Dean stared. "So you're saying I've somehow slipped into another reality? Yours?"

Sam shrugged. "I'm saying it's a theory," he answered.

"Well, that's just about the craziest – " Dean stopped himself, noticing for the first time the design-work in the wood of the door and window frames. "Sam, you said your Mom did everything she could to protect you."

Sam nodded.

"So maybe she knew how to ward against evil," Dean went on. "Maybe those designs are some kind of spell-work."

Sam's turned and looked at the woodwork, frowning. "You're saying my mother was a witch?" he scoffed doubtfully.

"No, no, just a person who knew a few things," Dean said. "White magic. Protection spells." He peered carefully at Sam's neck, at the leather string hanging around it, under his shirts. "She ever give you something to wear all the time? Man-jewelry? You know, like a special bracelet or something to wear around your neck? A ring, maybe?"

Sam touched the cord lying against his skin, pulled out a little brass horned-head amulet hanging from it so Dean could see.

"Just this," he said. "She gave it to me when I was eight. For Christmas. Just before I started school. She'd been homeschooling me up till then, but she decided to enroll me in the local public school cuz she said I was too smart for her." He smiled, lowered his eyes, and Dean watched as Sam's cheeks flushed. When he lifted his eyes again, they were covered with a film of tears. "It was my first time away from her, and she wanted me to have something to remind me of her, something I could have with me all the time. She said when I felt scared or homesick, I should wrap my hand around this and it would get warm because it was full of her love. It would give me strength." Sam looked up, blinking tears away, meeting Dean's eyes. "I've never taken it off since."

Dean swallowed, more moved than he cared to admit. He cleared his throat, tearing his eyes away from Sam's grief with difficulty, getting up to check out the carvings on the door and windows. Definitely spell-work, the designs themselves stained darker than the wood, as if they were sealed with...

Dean pulled his hand back before making contact with the wood, but he could feel it anyway. The air was buzzing with it, like an electrical charge.

"She warded this house using her own blood." Dean shook his head to clear it. "Maybe that's why I was able to come here, when all those other poor schmucks just...I don't know...winked out of existence or something."
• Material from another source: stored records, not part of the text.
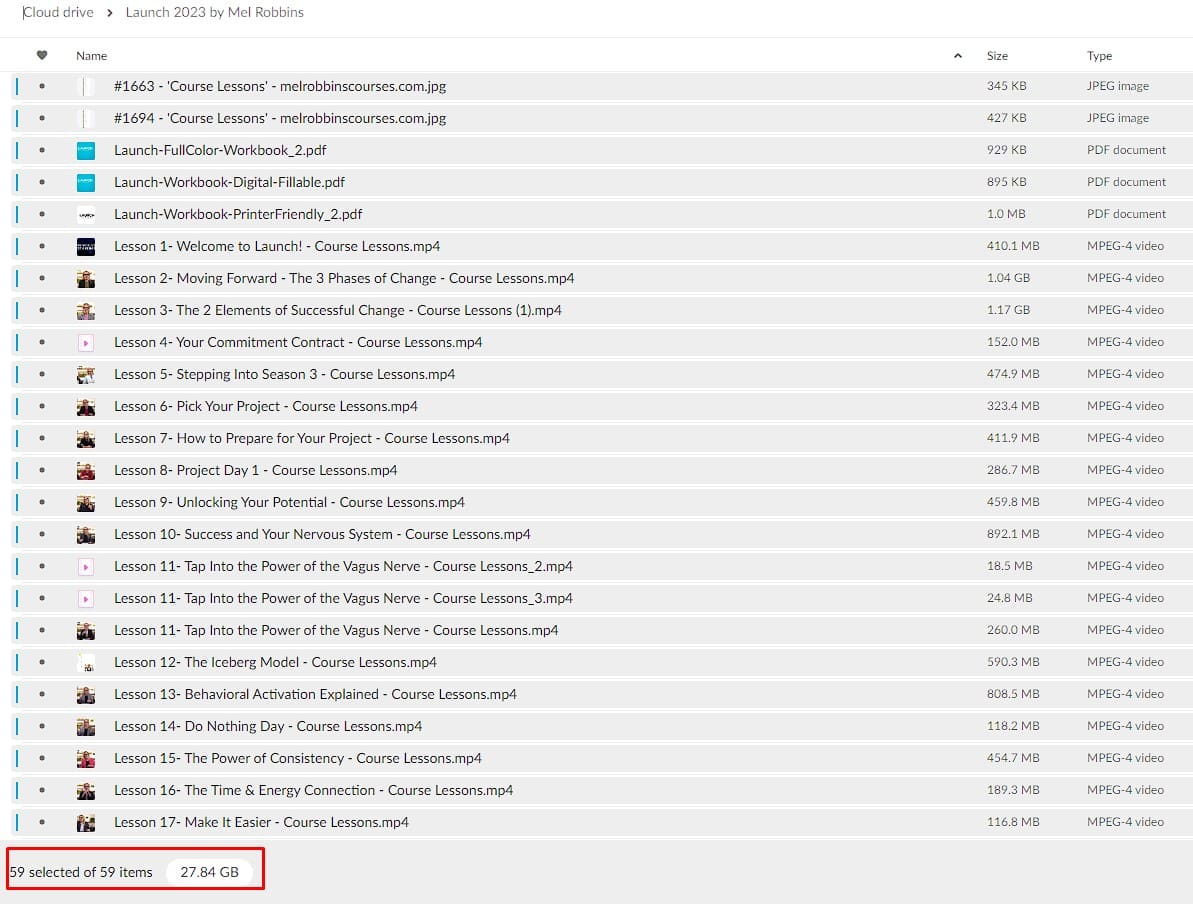This screenshot has height=904, width=1193.
Task: Toggle favorite dot for Lesson 17 Make It Easier
Action: click(42, 822)
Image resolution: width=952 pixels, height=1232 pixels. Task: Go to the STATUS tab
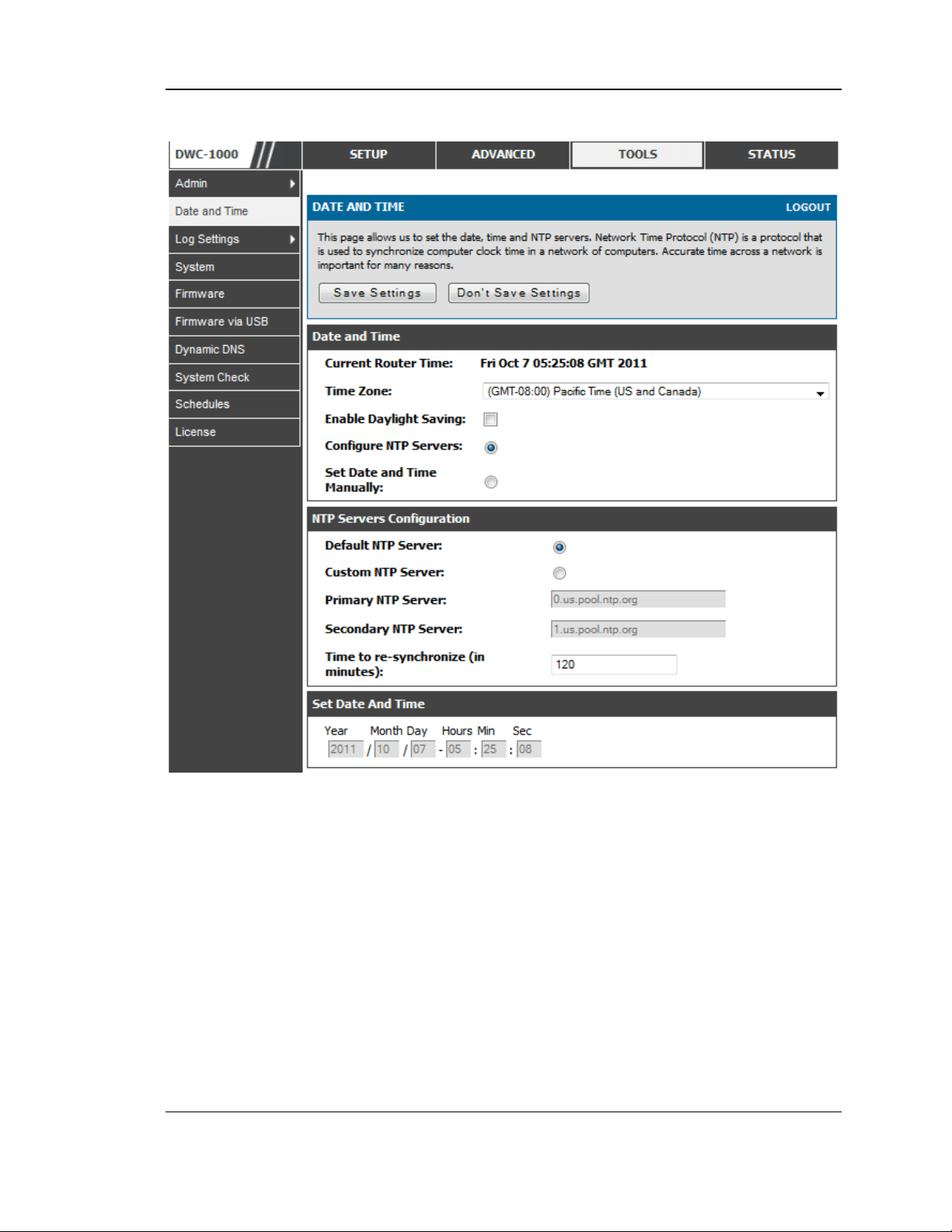pos(772,155)
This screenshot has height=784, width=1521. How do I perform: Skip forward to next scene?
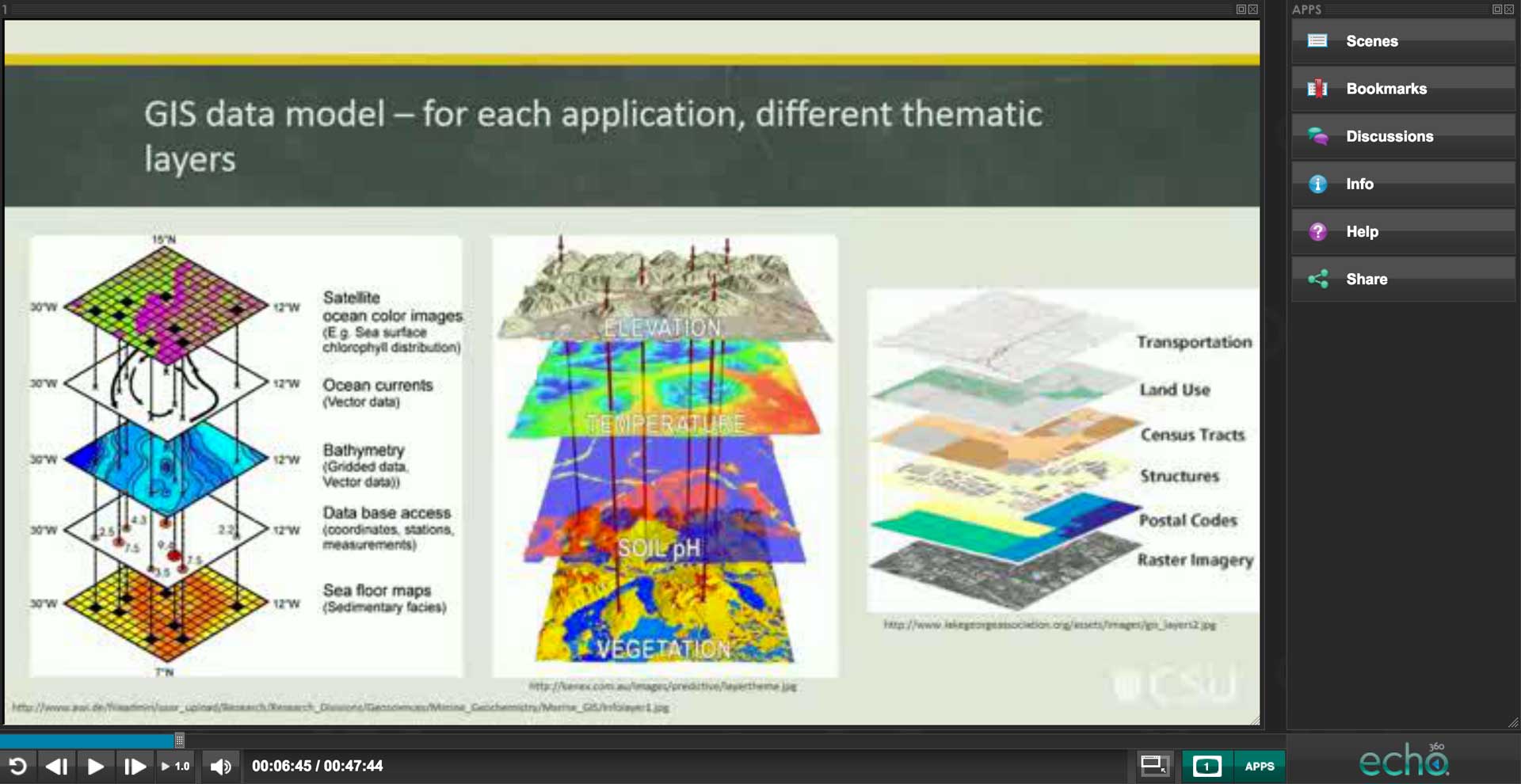coord(134,766)
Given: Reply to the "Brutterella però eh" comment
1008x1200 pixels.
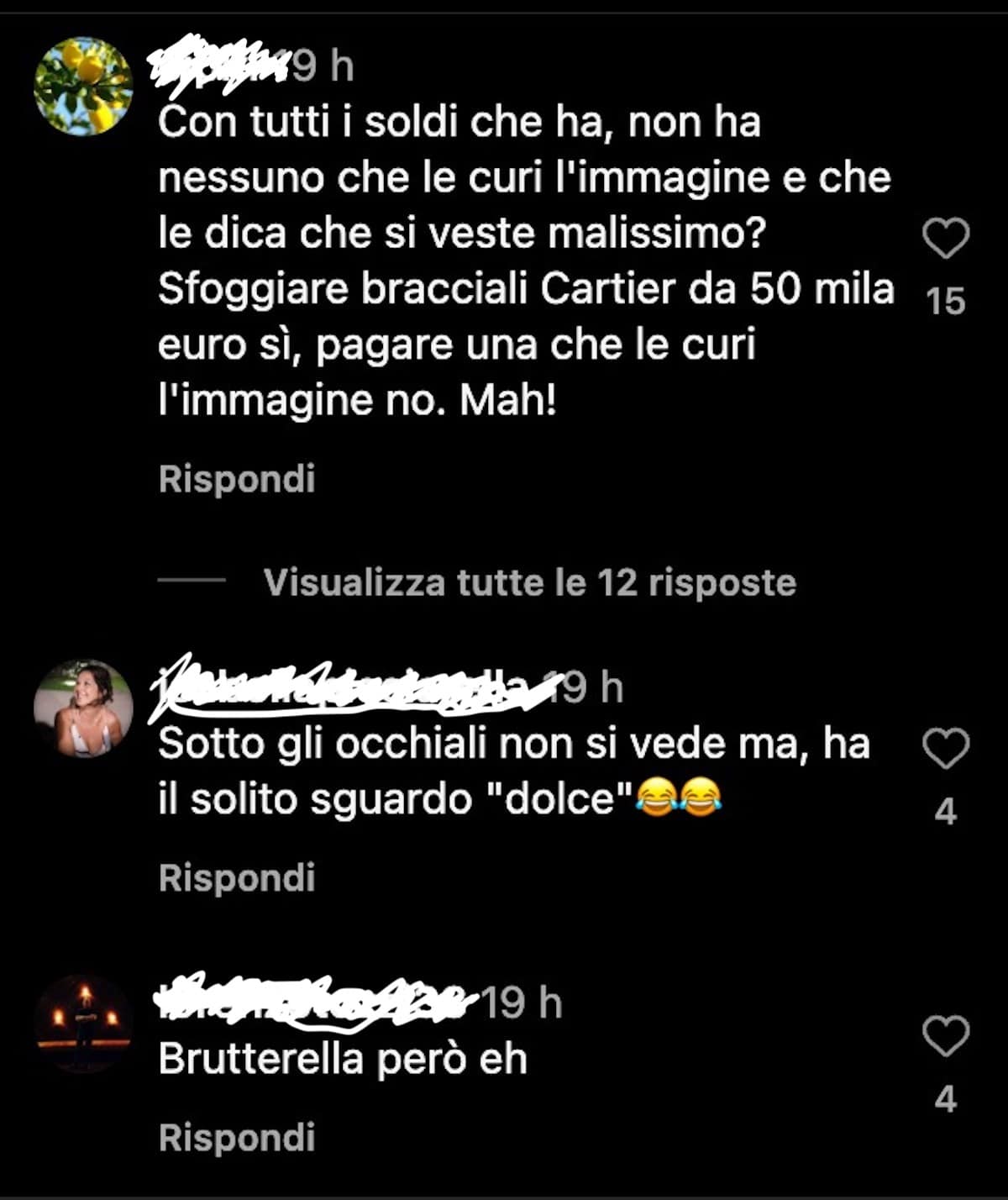Looking at the screenshot, I should pyautogui.click(x=237, y=1138).
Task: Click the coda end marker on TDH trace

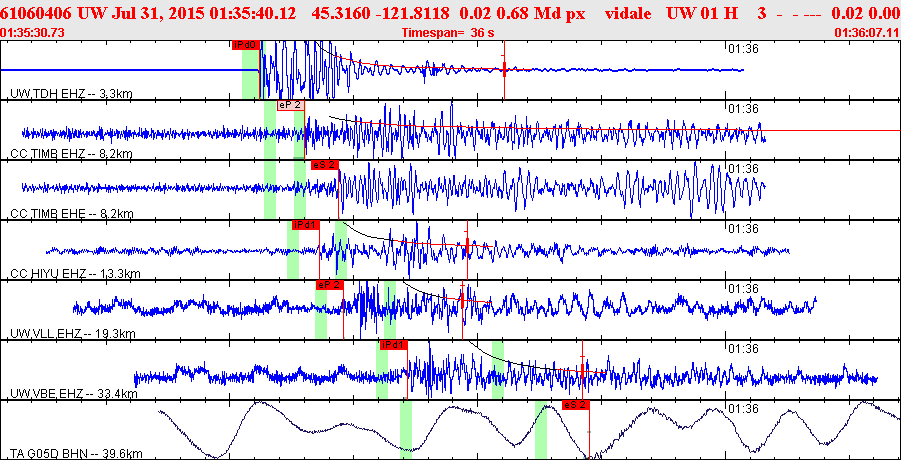Action: coord(504,69)
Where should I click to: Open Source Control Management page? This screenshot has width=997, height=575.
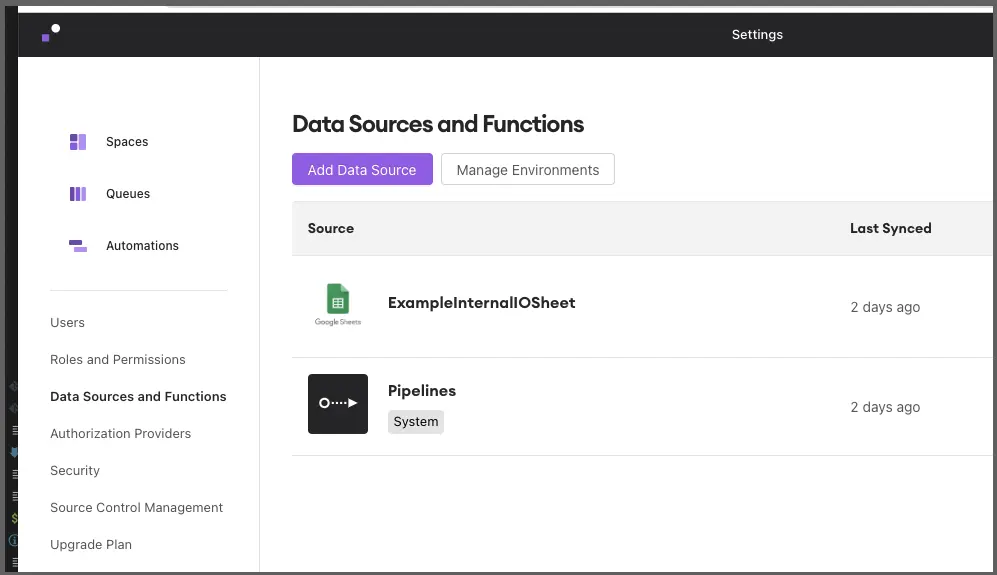[x=136, y=508]
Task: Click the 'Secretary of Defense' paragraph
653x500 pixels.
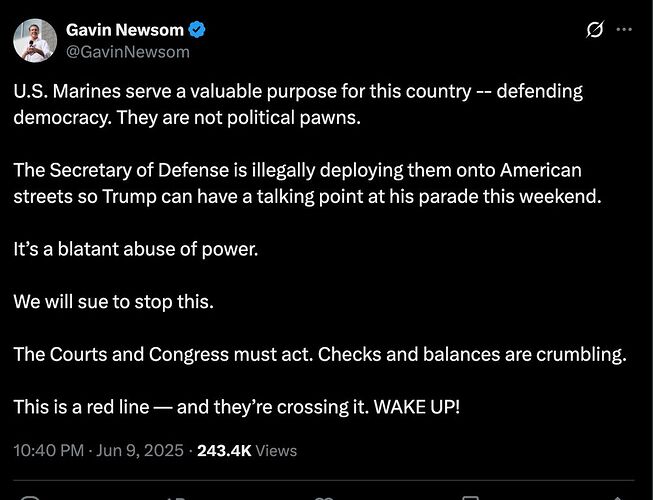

"Because it's your blood too," Sam suggested. "Because we're brothers."

Dean turned and stared at Sam, unable to shake the intense attraction he felt for the kid no matter how he tried. An attraction that was inappropriate as all hell, as it turned out.

"I have to find my dad," Dean muttered, lowering his eyes, fighting the urge to grab Sam and never let him go.

"Let me come with you," Sam stood up, looming over Dean abruptly, practically twitching with energy and determination. "He's my dad, too. We can look for him together."

"No way," Dean shook his head. "What I do is too dangerous for civilians. I can't be worried about you all the time."

"I can fight," Sam protested. "Mom trained me. I can handle a gun. I'm good with knives."

Dean stared up into the kid's face, watched his jaw clench stubbornly. "How did Mom even know about those things?"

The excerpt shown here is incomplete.